**Exercise description:**
An exact copy of the lines of the listing below between the "Add To Cart (214, 454)" line and the "4. 質問には具体的に答える (151, 363)" line, both included, is the whole answer; please omit the pictures.

**Record extracts:**
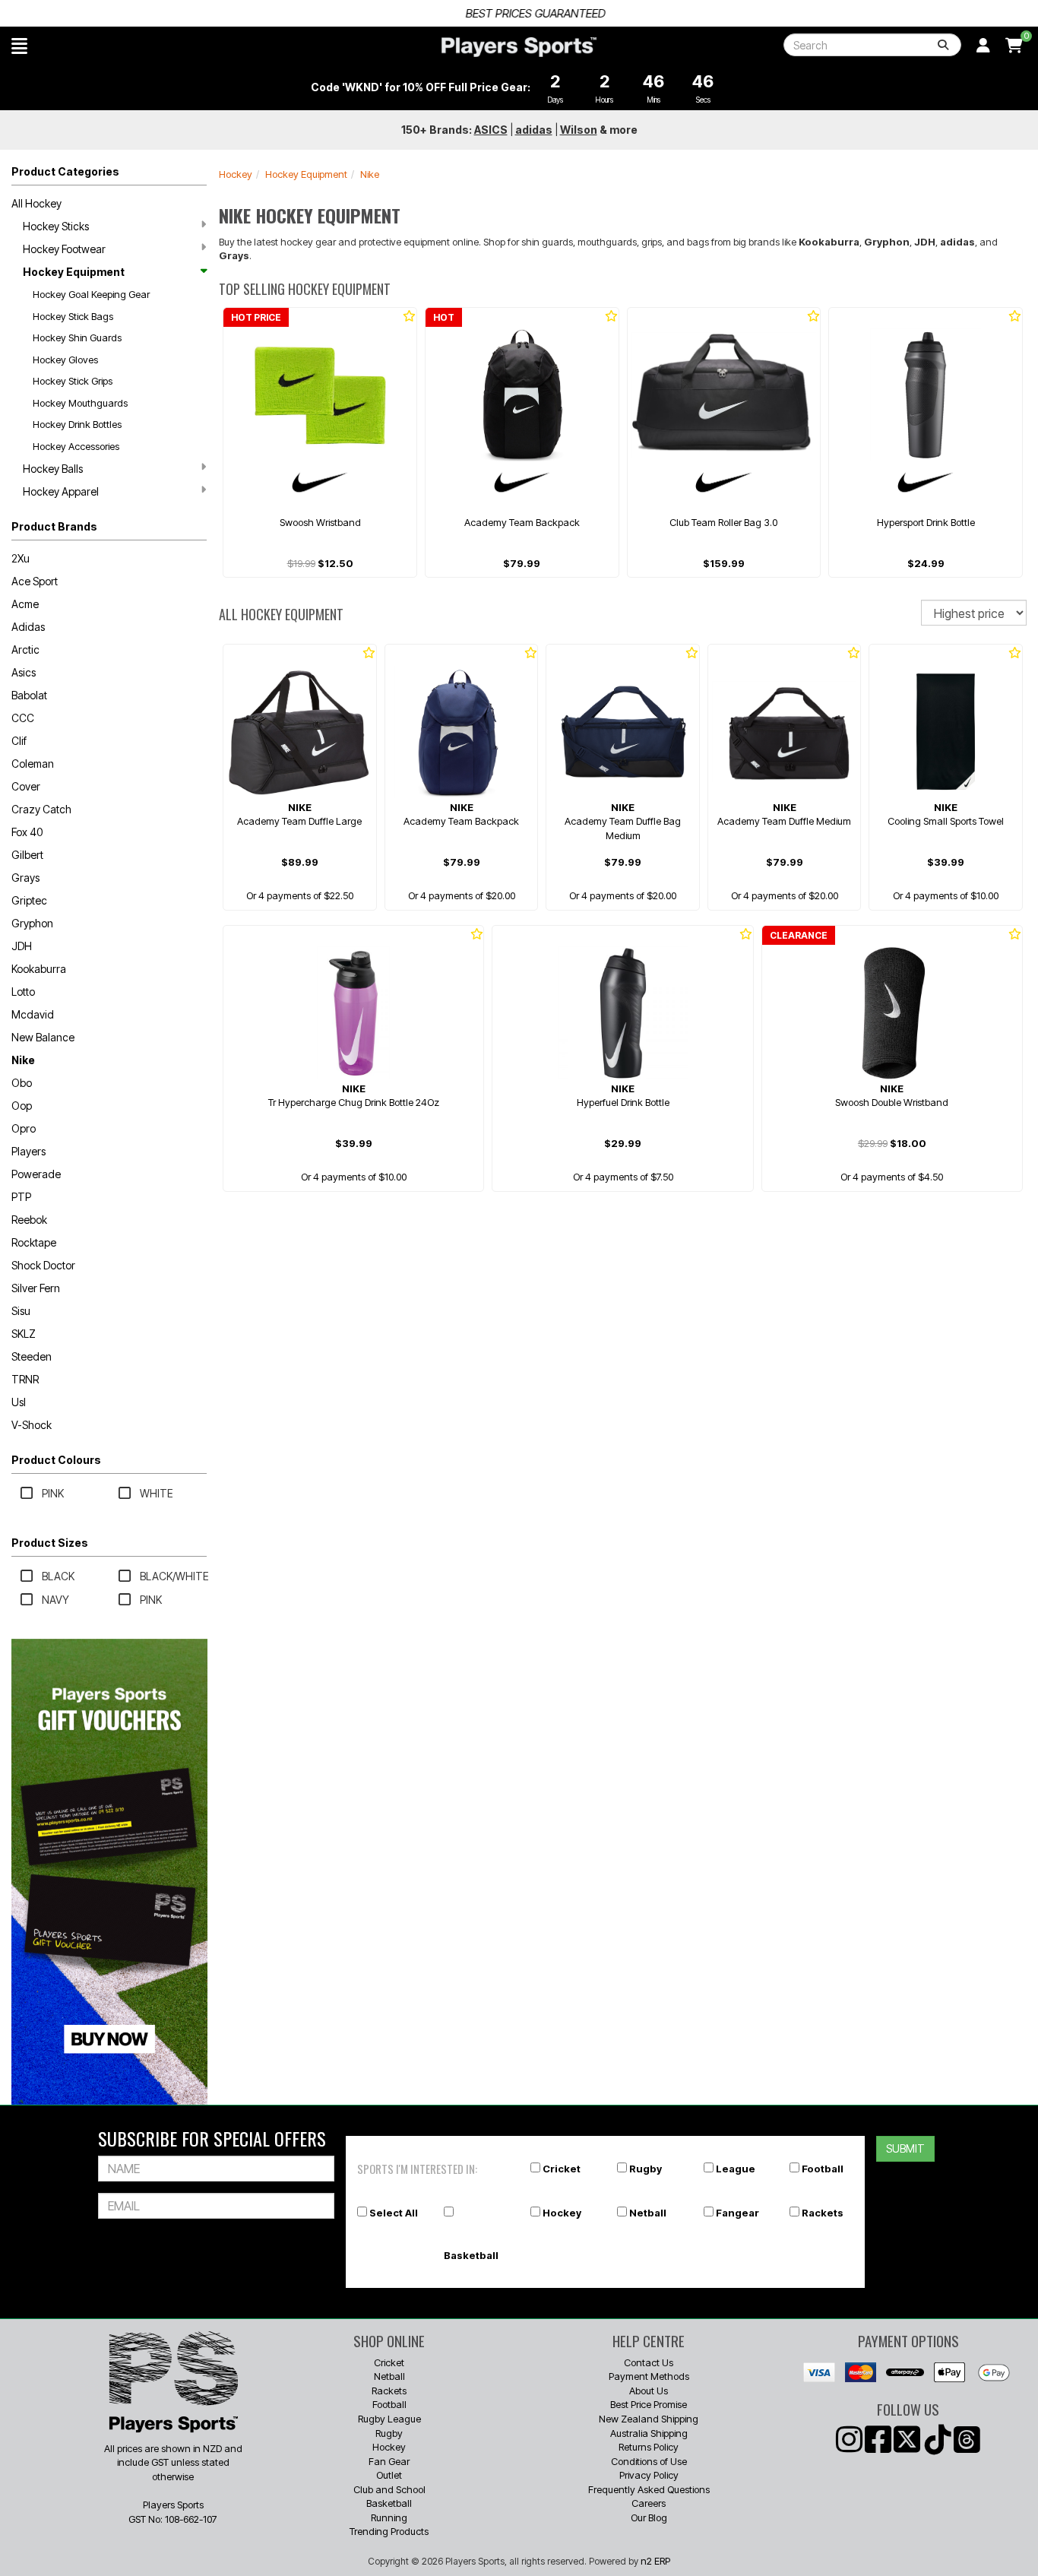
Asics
==
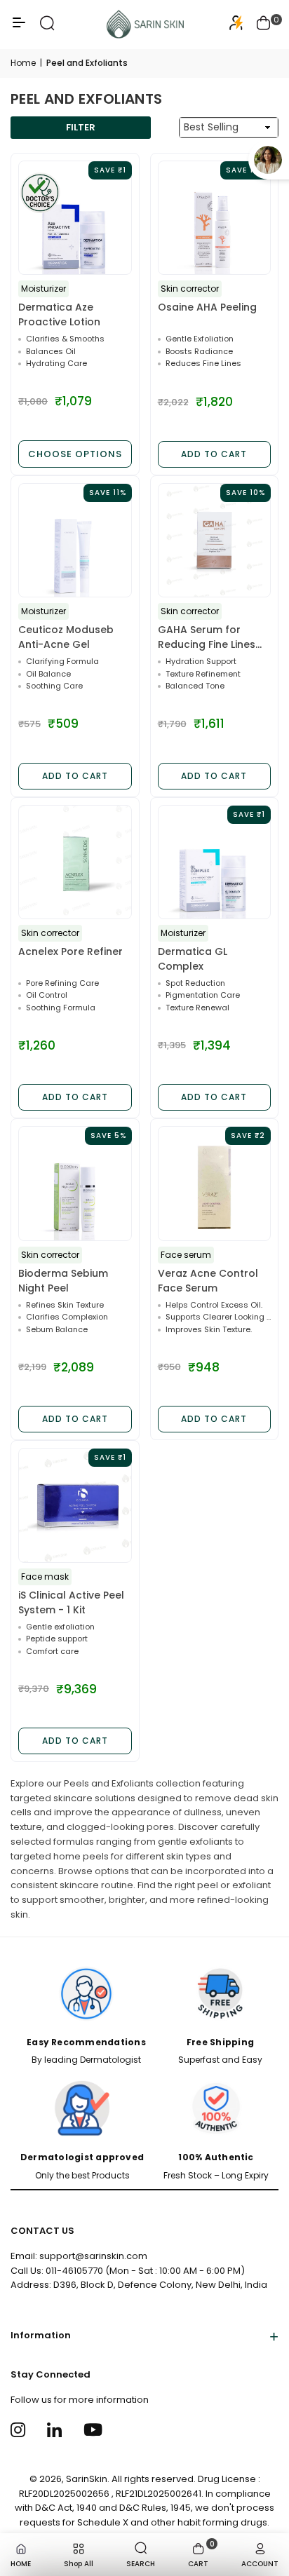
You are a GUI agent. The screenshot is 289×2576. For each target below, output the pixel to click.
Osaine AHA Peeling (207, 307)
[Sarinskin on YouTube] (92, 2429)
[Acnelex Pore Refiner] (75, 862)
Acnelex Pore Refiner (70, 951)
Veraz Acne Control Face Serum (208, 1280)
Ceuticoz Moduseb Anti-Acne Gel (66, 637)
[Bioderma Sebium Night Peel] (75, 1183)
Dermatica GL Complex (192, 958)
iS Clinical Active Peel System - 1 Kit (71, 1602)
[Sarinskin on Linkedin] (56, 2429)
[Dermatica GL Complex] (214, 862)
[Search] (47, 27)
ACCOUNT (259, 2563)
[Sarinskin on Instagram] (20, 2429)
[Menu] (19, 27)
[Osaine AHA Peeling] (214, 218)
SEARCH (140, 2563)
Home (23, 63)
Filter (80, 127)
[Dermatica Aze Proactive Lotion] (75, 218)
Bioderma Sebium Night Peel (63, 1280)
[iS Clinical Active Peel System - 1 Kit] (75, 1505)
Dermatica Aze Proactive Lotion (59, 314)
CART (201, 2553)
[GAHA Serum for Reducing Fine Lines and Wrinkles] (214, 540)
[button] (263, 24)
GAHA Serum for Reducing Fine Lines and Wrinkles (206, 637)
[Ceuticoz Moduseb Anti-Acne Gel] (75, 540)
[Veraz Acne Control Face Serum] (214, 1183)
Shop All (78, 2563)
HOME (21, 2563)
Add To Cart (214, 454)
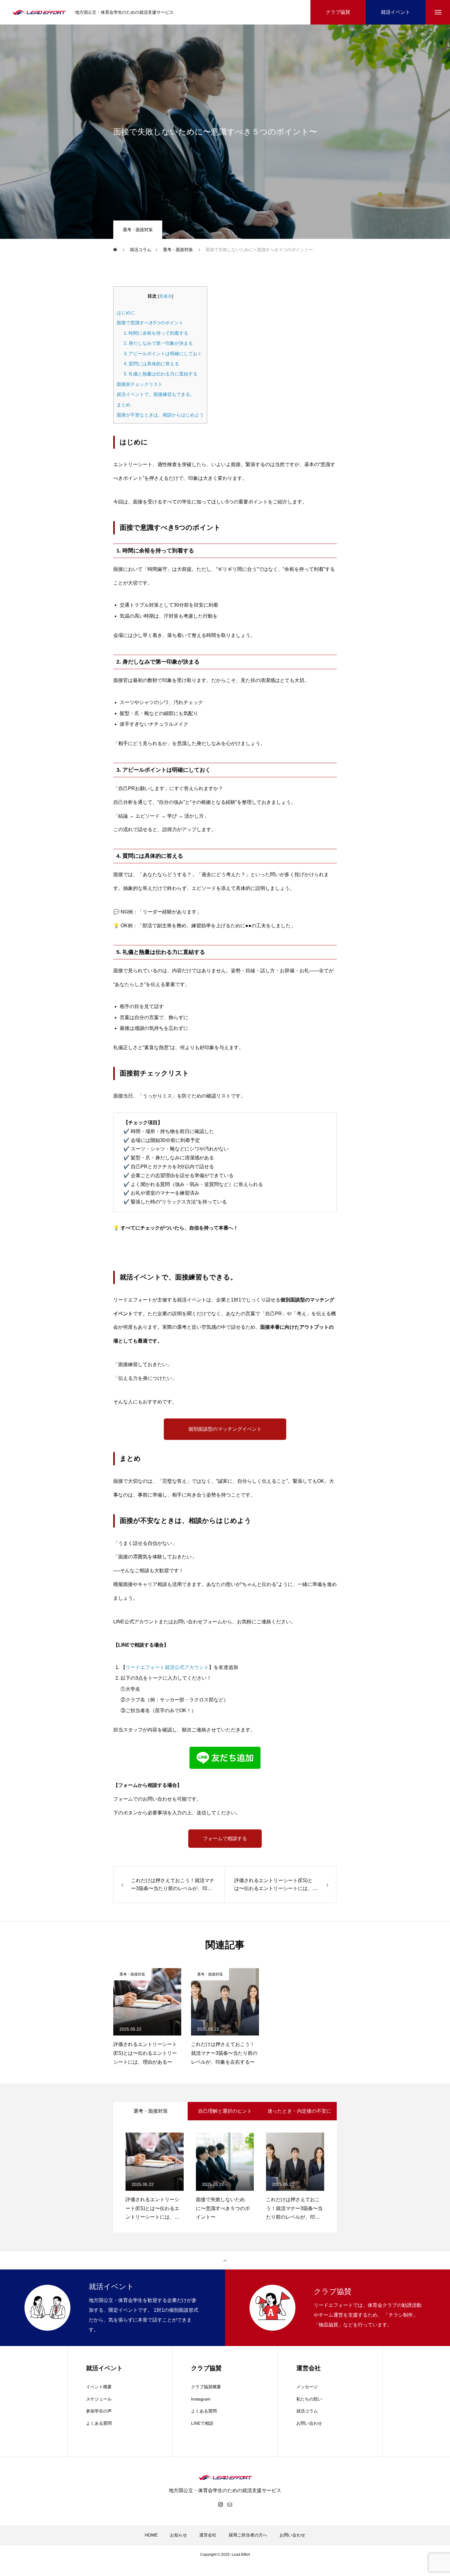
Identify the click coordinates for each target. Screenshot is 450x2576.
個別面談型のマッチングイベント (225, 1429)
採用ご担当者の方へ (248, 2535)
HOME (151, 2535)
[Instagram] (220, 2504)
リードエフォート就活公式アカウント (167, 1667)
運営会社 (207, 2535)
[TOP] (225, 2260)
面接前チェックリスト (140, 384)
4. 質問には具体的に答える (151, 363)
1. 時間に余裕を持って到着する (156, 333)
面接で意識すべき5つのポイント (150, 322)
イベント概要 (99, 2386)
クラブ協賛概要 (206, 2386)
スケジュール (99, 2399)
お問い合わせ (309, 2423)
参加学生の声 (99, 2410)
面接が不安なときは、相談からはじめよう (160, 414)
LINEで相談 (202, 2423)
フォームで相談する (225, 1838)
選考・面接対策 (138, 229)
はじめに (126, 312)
--
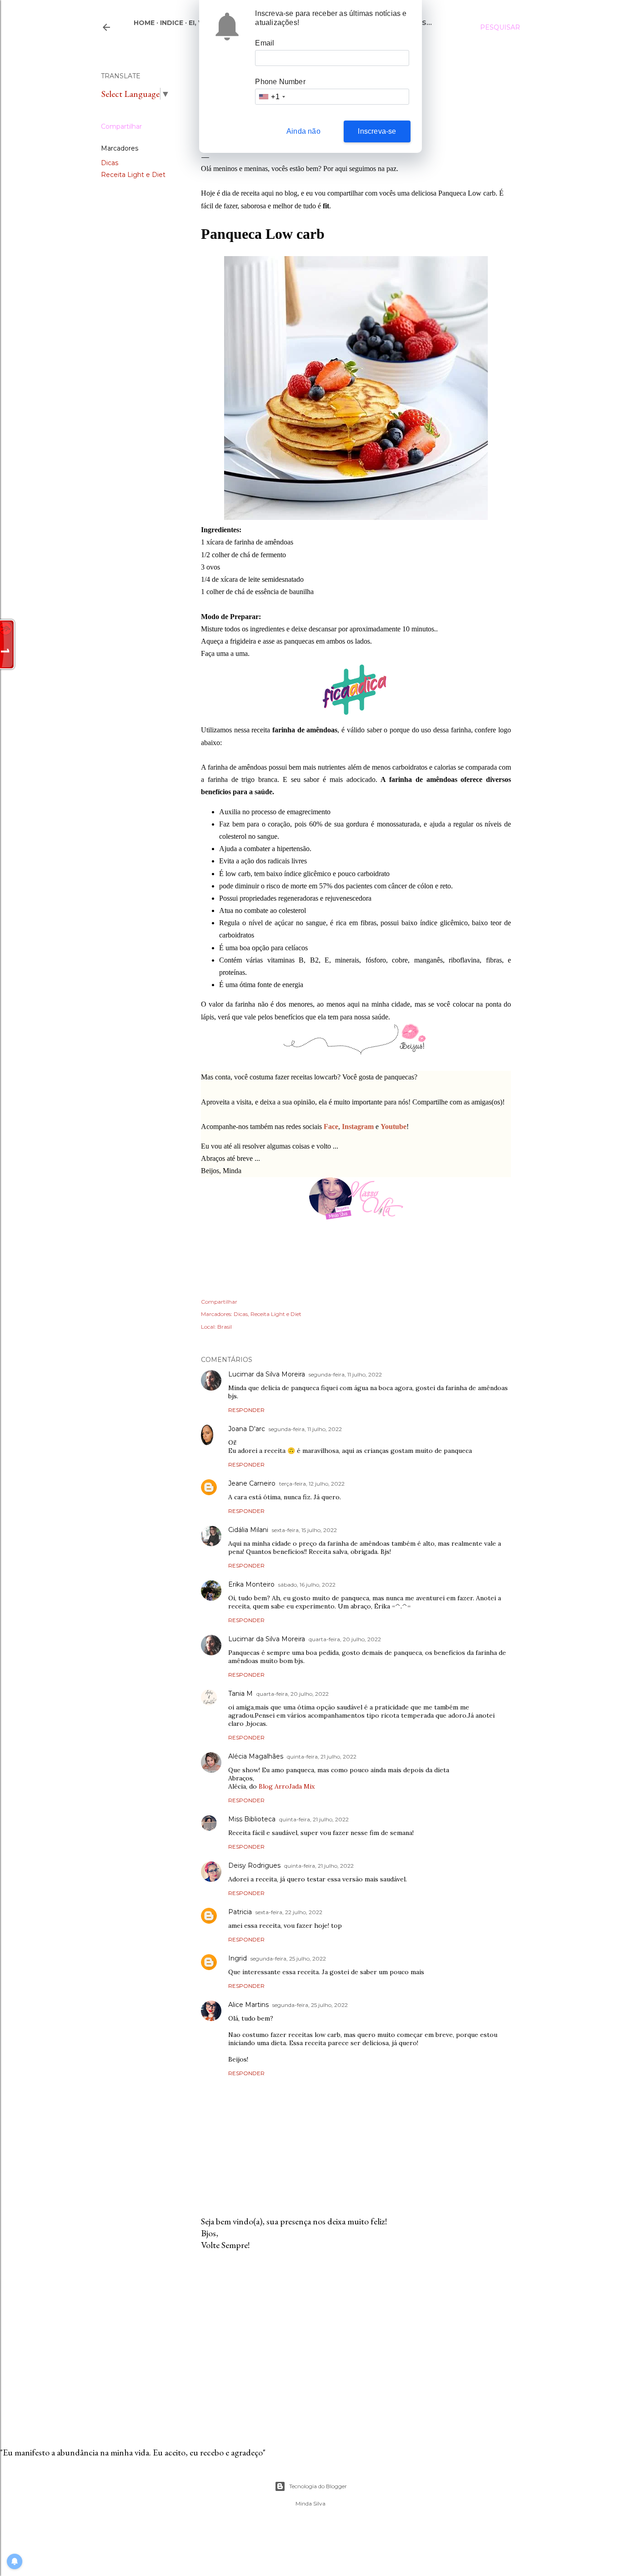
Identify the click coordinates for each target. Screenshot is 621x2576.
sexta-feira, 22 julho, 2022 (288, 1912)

**Result of the task:**
Add To Cart (214, 454)
Identify the click coordinates for each target. Screenshot is 450x2576.
個別面談型のマッチングイベント (225, 1429)
採用ご担当者の方へ (248, 2535)
HOME (151, 2535)
[Instagram] (220, 2504)
リードエフォート就活公式アカウント (167, 1667)
運営会社 (207, 2535)
[TOP] (225, 2260)
面接前チェックリスト (140, 384)
4. 質問には具体的に答える (151, 363)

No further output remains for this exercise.